I'm inclined to suggest, just to be annoying, that we adopt Swahili noun classes for pronouns instead but that would be silly.
Language tends not to be amenable to conscious planning or efforts, although it can be, as with genericised trade marks. Then again a lot of those are deprecated by the organisations owning them, so it's not under their control. However, the likes of "herstory" don't gain traction or undergo some kind of connotation drift.
There are, incidentally, both languages which use the masculine for pointy things and languages which have a noun class for pointy things, but they are not related to IE languages. Or at least closely related - presumably if you go back far enough all languages are related. Or are they?-- nineteenthly, Aug 02 2017 Language is organic and evolving with action and times. This therefore, without a meme or social swell, would be a ' Let's all ..'-- wjt, Aug 02 2017 // It's "der Zug" because it's a verby thing which is not an infinitive. //
"Zug" is now quite definitely a noun.
It doesn't matter what it was, historically. Today, it's a neuter noun.

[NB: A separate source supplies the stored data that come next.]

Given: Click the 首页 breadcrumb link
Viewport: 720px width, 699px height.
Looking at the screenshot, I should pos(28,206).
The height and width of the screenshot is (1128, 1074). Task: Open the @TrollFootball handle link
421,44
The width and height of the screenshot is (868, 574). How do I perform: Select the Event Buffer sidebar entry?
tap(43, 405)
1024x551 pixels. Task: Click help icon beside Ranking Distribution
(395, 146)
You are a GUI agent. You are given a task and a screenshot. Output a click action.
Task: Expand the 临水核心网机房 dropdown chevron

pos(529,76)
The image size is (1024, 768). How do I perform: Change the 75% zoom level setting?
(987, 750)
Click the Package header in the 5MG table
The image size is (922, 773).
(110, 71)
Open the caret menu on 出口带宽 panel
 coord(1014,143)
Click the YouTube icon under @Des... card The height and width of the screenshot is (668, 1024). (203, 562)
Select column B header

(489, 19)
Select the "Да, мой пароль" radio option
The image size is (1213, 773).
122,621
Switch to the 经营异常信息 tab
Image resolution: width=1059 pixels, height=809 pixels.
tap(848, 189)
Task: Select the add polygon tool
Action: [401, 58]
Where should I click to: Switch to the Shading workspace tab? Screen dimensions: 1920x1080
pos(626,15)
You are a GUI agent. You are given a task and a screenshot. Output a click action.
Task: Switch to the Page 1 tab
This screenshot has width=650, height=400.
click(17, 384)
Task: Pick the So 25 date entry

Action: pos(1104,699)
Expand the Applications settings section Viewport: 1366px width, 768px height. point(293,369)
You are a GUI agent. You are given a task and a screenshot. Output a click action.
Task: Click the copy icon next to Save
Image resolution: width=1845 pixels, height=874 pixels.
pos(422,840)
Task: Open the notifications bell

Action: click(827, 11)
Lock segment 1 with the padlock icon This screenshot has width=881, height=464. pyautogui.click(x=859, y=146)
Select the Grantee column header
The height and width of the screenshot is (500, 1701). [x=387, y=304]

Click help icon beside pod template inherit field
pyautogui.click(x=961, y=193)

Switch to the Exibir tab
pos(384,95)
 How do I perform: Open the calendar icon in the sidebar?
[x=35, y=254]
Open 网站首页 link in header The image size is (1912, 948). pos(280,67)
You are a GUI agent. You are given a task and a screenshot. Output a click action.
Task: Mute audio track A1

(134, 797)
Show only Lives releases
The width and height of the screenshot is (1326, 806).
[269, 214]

Grammatical gender - other than for living things - is redundant, and declining pronouns is certainly just pointless frivolity.
Even more reason to promote the planet-wide adoption of English.-- 8th of 7, Aug 02 2017 There are plenty of other languages which have no gender. It's not essential to the working of the human mind or society to have these categories. What disturbs me though is that it often seems to be particularly sexist-seeming cultures which speak genderless languages, which I think means that gender is expressed so strongly in other ways that it can be dispensed with linguistically. E.g. a nurse is always female, a doctor always male.
It's not always so. Finnish would be one counter-example.-- nineteenthly, Aug 02 2017 Finnish isn't a language, it's a crude - very crude - shorhand code to allow alcoholics to discuss moose, snow, pickled fish, and order more vodka. And it's got a tiny vocabulary... most Finns learn English because no-one else in the world ever learns Finnish. The ones that don't learn English are the ones who are happy* to stay at home and drink themselves to death.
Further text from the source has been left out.